> **Reading text**:
════

Agha Ata Sep 07, 2011 06:16pm
I fully agree with Nishant. The end of zamindari would be the beginning of democracy and human dignity
BRR Sep 07, 2011 06:33pm
It is not prevalent in the South of India, at least in any significant form. Having lived there are decades and traveled there extensively, I can attest to the fact that it is not prevalent.
h Sep 07, 2011 07:08pm
Coming from a fairly traditional pakistani family who has lived here and pakistan. i still fail to understand how people can be made to do things against their will and put up with unfair treatment. I think victims have some blame in their situation esp scenarios such as domestic violence.
Jalaluddin S. Hussai Sep 07, 2011 07:17pm
I, as an average Muslim and Pakistani-Canadian, feel very bad over this inhuman "barter marriage" institution. But is not the real cause lack of education and extreme poverty?
Forbidden Fruit Sep 07, 2011 07:35pm
Watt-sutta gives either side the assurance that they can harass their "Bahu" whenever things go wrong in their daughter's "susral". Education and eradication of landlord mafia from Pakistan would help, as these are the fruits of illiteracy and feudal mentality.
AA Sep 07, 2011 08:59pm
This happend in my wifes family but with full consent and done happily but not simultaneously. Once the girl comes to the home and if are happy with daghter-in-law then all the process starts. I am from south India, TN. Still it happens but not in greater proportion.
Muhammad Farooq Sep 07, 2011 09:25pm
Is any one in authority to curb this practice is hearing??? we are still living in the jungle.
Ghanshyam Sep 08, 2011 12:26am
It used to happen from pakistan to South India but nowadays very less. There is no point in discussion that it happens in South or North India. Now people are changing, they make new relations with new people only.
Madhan Sep 08, 2011 01:18am
Can you tell me where buddy? I am from south..
Mohan Kapur Sep 08, 2011 02:01am
How terrorism in a society is related to "Zamirdari"? I can agree that enslavement is due to Zamirdari.
Umar Aftab Sep 08, 2011 02:27am
I have a strong feeling the writer does not know much about Pakistani society. "Their fundamental right to choose a spouse is denied in barter marriages." If you look at Pakistan minus Karachi more than 90% of all marriages are decided by parents. I haven't seen anyone I have known in Pakistan complain about their parents taking this responsibility. In fact most of the guys and girls I knew were pressing their mothers to find brides and grooms for them quickly. Exchange or barter marriages referred to in Islamic literature as Shighar marriages are also forbidden in Islam as indicated by the following: Abu Hurairah (One of the prophet's companions) reported that Allah's Messenger has forbidden ash-shighar, which means that one man says to another: Marry me your daughter and I will marry you my daughter; or marry me your sister and I will marry you my sister." (Reported by Muslim). In another authentic Hadith, Abdullah ibn Umar stated that Allah's Messenger forbade ash-shighar, which means that one marries his daughter to another on condition that the other man gives him his daughter in marriage, without mentioning any dower." (Related by Al-Bukhari).

════

> **Entries taken from a collection**:
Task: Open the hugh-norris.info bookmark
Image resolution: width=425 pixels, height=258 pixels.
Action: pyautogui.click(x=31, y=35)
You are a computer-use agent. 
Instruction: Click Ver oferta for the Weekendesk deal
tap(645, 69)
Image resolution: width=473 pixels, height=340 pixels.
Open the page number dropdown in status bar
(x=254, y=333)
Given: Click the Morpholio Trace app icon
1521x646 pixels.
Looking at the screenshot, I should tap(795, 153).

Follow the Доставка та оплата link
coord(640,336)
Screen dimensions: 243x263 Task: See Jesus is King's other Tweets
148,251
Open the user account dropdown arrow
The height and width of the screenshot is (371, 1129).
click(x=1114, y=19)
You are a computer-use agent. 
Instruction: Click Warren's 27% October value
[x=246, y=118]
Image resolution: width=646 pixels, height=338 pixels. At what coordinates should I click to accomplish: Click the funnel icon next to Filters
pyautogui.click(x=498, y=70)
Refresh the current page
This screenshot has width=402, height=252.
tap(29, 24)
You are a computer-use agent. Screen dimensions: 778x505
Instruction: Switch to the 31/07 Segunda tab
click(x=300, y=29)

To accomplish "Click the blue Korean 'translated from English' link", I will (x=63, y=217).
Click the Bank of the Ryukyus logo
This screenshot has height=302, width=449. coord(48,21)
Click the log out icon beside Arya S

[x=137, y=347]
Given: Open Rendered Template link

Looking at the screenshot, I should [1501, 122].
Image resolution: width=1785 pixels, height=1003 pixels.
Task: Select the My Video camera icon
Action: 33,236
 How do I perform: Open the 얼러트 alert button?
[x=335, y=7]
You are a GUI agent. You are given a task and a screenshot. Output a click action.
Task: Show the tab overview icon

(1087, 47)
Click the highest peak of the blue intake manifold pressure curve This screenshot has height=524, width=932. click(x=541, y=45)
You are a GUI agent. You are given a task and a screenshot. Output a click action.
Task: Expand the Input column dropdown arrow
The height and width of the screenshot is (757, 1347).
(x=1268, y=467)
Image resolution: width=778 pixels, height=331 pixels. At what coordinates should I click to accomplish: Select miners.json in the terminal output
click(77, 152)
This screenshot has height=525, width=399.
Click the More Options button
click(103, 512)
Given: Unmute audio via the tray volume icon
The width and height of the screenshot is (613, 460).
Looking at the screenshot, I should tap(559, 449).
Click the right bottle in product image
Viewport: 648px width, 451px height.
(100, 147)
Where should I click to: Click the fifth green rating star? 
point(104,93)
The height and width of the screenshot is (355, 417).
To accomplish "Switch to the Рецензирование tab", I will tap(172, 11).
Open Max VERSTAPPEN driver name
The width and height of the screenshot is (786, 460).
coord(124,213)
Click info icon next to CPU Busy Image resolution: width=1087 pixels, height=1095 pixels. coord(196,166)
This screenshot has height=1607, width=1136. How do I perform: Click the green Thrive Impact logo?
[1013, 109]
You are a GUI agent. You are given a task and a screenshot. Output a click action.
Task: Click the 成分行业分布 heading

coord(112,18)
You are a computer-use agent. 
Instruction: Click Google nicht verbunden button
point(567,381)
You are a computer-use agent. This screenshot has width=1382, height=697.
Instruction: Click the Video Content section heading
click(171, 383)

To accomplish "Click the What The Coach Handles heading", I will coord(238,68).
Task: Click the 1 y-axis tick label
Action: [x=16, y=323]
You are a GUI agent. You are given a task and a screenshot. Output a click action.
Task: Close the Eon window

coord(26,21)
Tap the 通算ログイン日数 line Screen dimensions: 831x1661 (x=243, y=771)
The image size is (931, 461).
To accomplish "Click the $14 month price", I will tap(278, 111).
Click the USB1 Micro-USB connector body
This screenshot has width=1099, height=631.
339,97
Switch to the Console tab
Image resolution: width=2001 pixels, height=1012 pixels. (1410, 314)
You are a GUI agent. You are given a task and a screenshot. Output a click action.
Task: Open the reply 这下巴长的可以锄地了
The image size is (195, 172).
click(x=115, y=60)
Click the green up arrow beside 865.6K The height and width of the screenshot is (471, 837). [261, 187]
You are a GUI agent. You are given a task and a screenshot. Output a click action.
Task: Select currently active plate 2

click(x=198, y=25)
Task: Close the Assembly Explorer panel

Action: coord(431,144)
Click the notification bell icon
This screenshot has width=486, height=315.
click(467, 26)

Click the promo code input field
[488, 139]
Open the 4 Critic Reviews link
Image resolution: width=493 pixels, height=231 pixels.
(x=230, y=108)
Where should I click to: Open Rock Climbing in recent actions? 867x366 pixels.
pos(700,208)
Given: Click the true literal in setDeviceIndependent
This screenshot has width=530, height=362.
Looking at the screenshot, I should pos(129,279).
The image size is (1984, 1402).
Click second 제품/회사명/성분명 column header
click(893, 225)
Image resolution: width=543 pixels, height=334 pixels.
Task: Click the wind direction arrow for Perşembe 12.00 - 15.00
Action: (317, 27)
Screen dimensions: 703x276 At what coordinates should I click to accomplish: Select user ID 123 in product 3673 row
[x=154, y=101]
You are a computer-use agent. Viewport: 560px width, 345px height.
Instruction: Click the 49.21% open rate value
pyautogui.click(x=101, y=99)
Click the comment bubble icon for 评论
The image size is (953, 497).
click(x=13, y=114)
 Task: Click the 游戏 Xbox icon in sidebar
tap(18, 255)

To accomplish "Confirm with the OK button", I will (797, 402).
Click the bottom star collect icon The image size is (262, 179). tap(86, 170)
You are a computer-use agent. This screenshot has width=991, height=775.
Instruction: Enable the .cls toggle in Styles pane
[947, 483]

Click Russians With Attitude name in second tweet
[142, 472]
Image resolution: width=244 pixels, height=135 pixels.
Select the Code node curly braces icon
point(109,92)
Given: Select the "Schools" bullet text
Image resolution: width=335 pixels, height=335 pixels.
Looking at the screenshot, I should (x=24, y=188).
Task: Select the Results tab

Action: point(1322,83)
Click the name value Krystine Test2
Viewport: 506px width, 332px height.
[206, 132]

════

> **Given instruction A**:
Name every commenter in the barter marriage comment thread whose comment is dated Sep 08, 2011.
> **Given instruction B**:
In the barter marriage comment thread, what share of marriages in Pakistan outside Karachi does Umar Aftab say parents decide?
> **Given instruction C**:
Resume the barter marriage comment thread from where it stops.

> **Right answer A**:
Ghanshyam, Madhan, Mohan Kapur, Umar Aftab

> **Right answer B**:
More than 90%

> **Right answer C**:
sidhas Sep 08, 2011 04:27am
thank you very much for sharing this research. It shows that rural or traditional folks may be illiterate but not ignorant of harsh realities of live. It is as you said a survival technique to esure best possible outcome. Now the problem occurs when the same is put into a dynamic urban setting and things fall apart. So do you think that the research is incomplete and only be relevant if the same data existed for urban areas. Then one could confidently show that the research is not only reliable but consistent. thank you.
vijayaraghavan Sep 08, 2011 06:54am
I totally agree with Mr.Natraj, I have never heard about this custom in south india...
sajid ali Sep 08, 2011 09:46am
i totally condemn the system of watta satta marriage system which is common in pakistan's rural areas.in this system some time a little girl has to be marry with an old age person which is totally inhuman behaviour.
Gopal Patel Sep 08, 2011 01:40pm
In India in the state of Haryana where girl child foeticide is very prevalent many Panchayats have decided to resort to watta-satta marriage. If you have no girl in your family the male child cannot get married easily.
Hoping life Sep 08, 2011 09:19pm
Your disagreement with the comments of the writter are welcome and honored, How ever bringing contentitious Islamic references from 6th century arab society into a purely local socio-ethnic, socio-cultural tradition will move your argument into irrelevance and vagueness.
NOOR muhammad baluch Sep 09, 2011 04:17pm
I strongly condemned the barter marriage begin muslim because it is prohibited in our religion and what so ever is going on in our society is wrong wherein parents giving there young daugther to the old age in barter marriage just for their own cause. I also request to the concern government to pass a law and declare the barter marriage an offense until and unless it is made out with the free consent of the couple who are going to tie in marriage.
M Tariq Sep 09, 2011 07:25pm
Wata, Love & Arrange marrage systems have same problems.
M Tariq Sep 09, 2011 07:59pm
Wata, Love & Arrange marriage systems have same problems.ISLAM is the only solution of problems, If we follow "ISLAM" then we will save us from these problems.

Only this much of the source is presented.